The Web Content Accessibility Guidelines (WCAG), produced by the World Wide Web Consortium (W3C), have come the closest to establishing a set of standards that constitute website accessibility. Although not definitive, WCAG has been internationally recognized and cited by the U.S. courts. The guidelines have been periodically updated over the years—the most recent iteration, Level AA 2.1, became official June 5, 2018.
In the absence of an explicit law, it gives companies a good place to start with a series of “success criteria” that may be used to gauge site usability—for example, color contrast, website structure, audio control, text resize, keyboard-only function, clear and unique page titles, and adjustable time. According to Rivenburgh, companies that don’t meet every criteria don’t necessarily have an inaccessible site. Organizations that strive to conform to standards can make strides toward inclusiveness and potentially steer clear of litigation.
Getting Started
Step 1 toward better site accessibility is simply knowing where you stand. Sean Bradley is co-founder, president and chief strategy officer of AudioEye, a company that uses machine learning and artificial intelligence to analyze and dynamically manipulate clients’ web content for better accessibility. “Nine times out of 10, we get a phone call because somebody got served a legal demand letter or a lawsuit, and they didn’t know that ADA applying to websites was even a thing. What it comes down to is education, we call it the ‘inclusion revolution,’” says Bradley, who launched his company in 2005 after his brother learned he had a degenerative eye disease.

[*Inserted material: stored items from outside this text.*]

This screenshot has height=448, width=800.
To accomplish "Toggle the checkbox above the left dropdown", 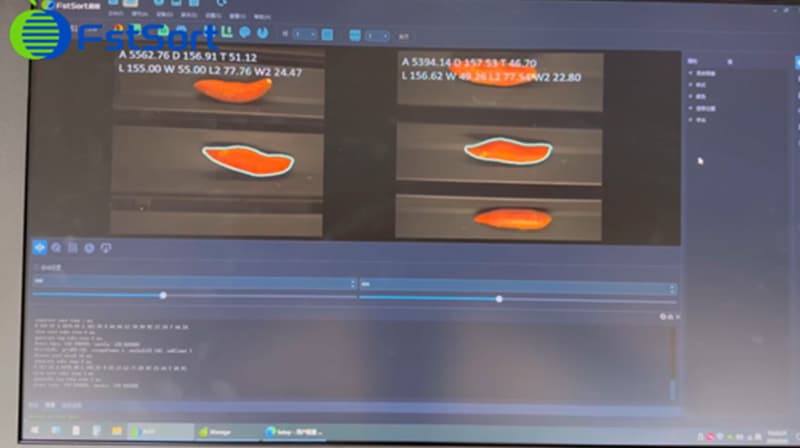I will click(x=37, y=268).
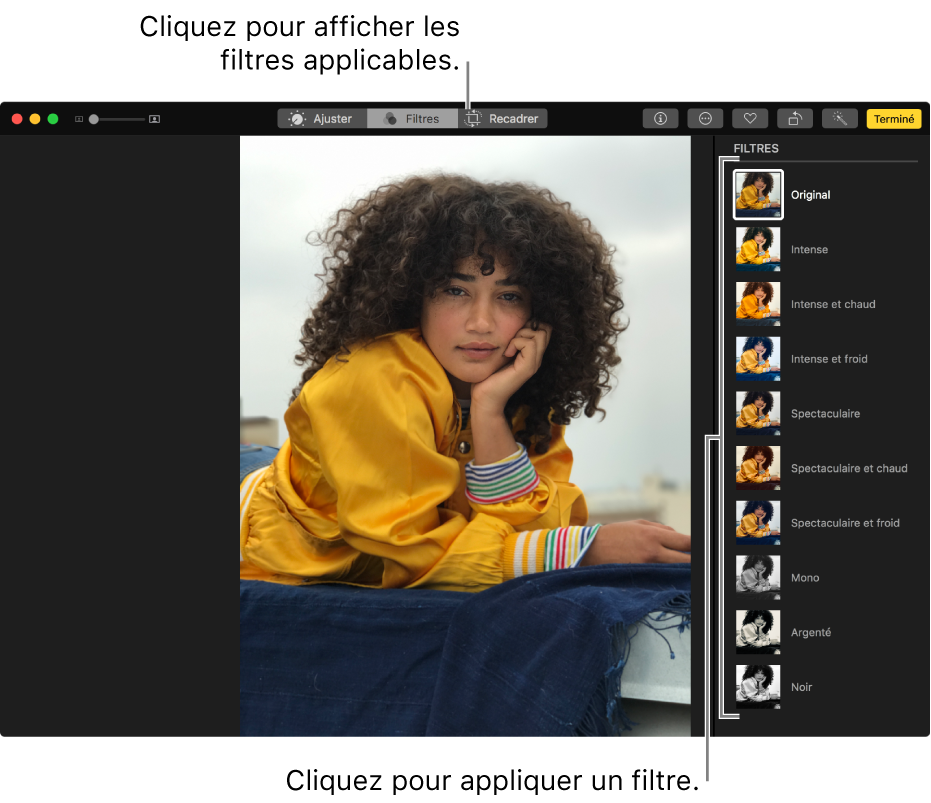
Task: Open the Recadrer crop tab
Action: click(503, 118)
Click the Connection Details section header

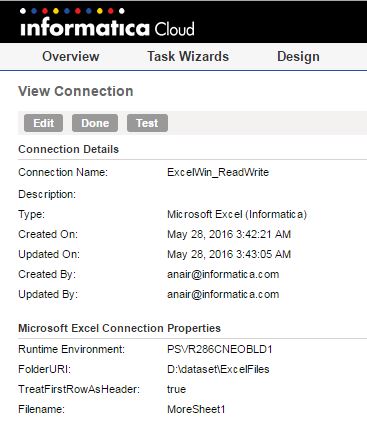[x=68, y=149]
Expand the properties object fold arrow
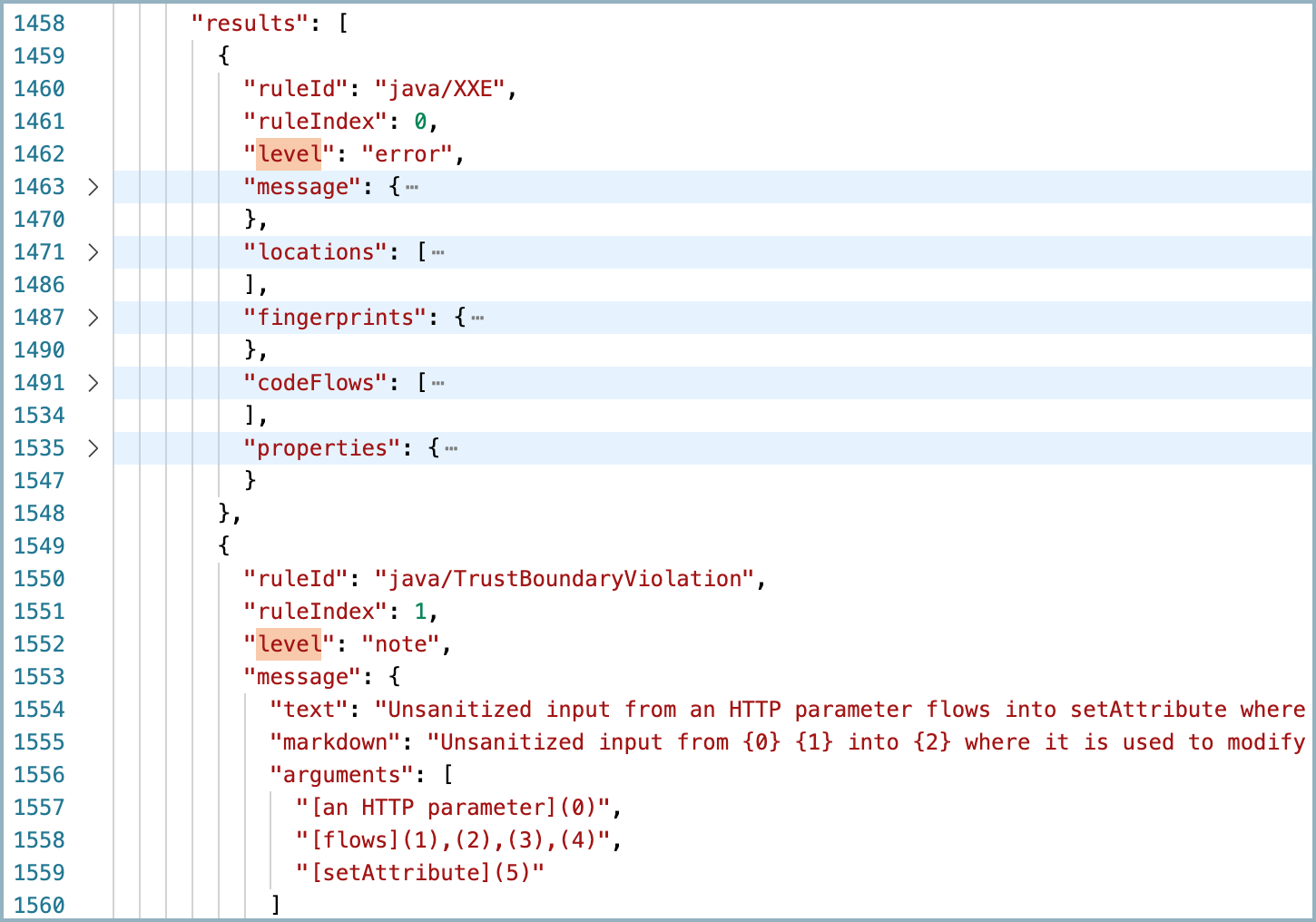 click(x=92, y=448)
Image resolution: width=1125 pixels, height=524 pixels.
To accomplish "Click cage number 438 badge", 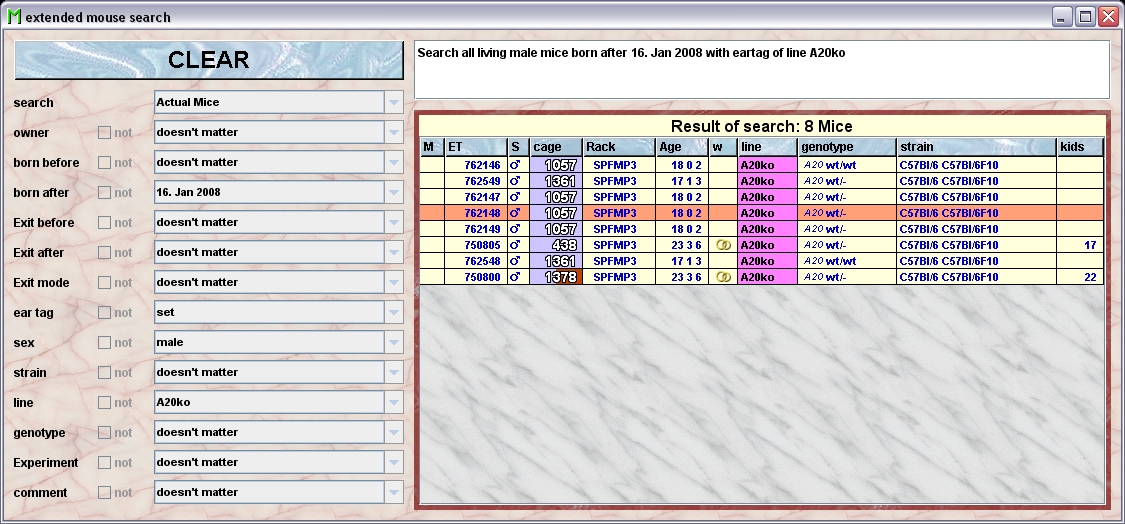I will coord(556,245).
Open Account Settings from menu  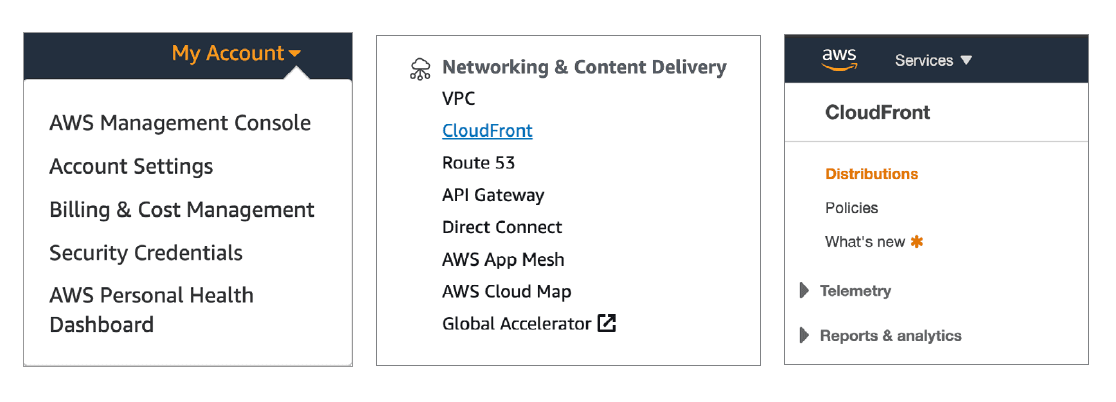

While companies such as AudioEye can do the heavy lifting for site adjustments, companies can conduct their own accessibility audits using such tools as Google Chrome Auditor to determine where they’re falling short. Simply attempting to navigate the site without the aid of a mouse also will give companies a good idea as to how easy or difficult it is for a disabled visitor.

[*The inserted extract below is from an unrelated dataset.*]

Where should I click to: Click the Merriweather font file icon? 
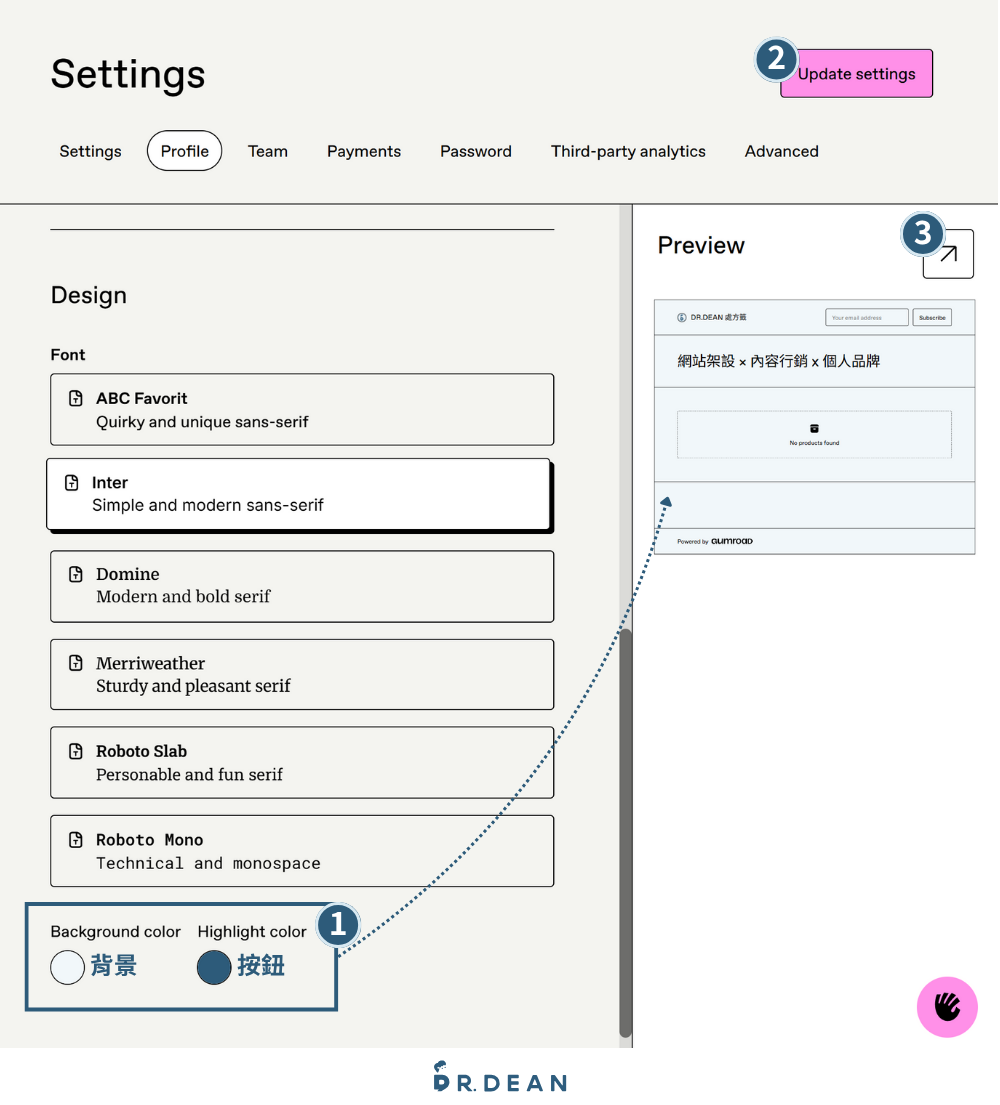[76, 663]
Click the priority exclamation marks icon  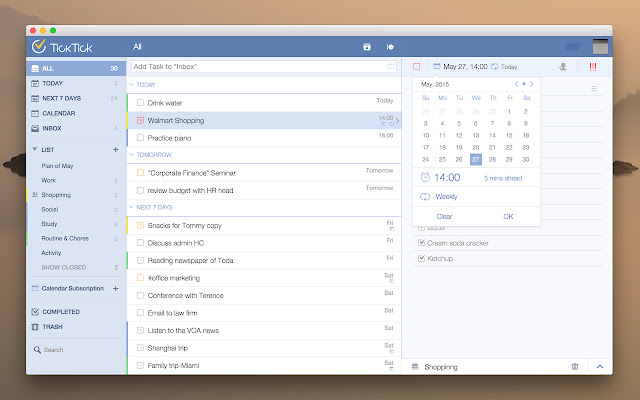pos(594,66)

As part of the modification process, Bradley recommends that website owners establish a grievance procedure so site visitors who encounter an access barrier have a mechanism to report issues and a direct interface for doing so, whether that’s sending an email, making a phone call, or submitting an accessible web form. This information is typically promoted within the accessibility statements you’ll find on some company websites—such as those found at Princess House, Jeunesse, MONAT and Nu Skin.

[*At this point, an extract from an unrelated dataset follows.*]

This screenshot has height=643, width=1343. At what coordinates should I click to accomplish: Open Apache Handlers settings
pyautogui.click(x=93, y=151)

Mobile assets also are potentially vulnerable to lawsuits if they present access barriers. Bradley says there have been recent lawsuits filed specific to native apps. If a company is rebuilding its website, a “mobile first” will help ensure a consistent experience across the board. App designers and developers increasingly have been referring to WCAG AA 2.1 guidelines to ensure their digital assets are accessible.
According to Bradley, the expense associated with achieving and sustaining compliance varies based on the size and complexity of the website, and the approach taken to test and remediate issues. In the future, increased automation will reduce the manual component of making sites accessible and make the transition more cost-effective, he says.
Compliance isn’t a one-and-done project; it’s an ongoing process as new content is added. Getting out ahead of these challenges today can mitigate risk tomorrow.
Josh Bennett, director of UX at LifeVantage, recommends that companies looking to become more compliant read up on ADA regulations and “make it a part of how you write code every day. It’s a mindset. If you’re going to build a commercial building, it has to have a wheelchair access ramp. Why would you build a website these days and cut off someone with a disability?”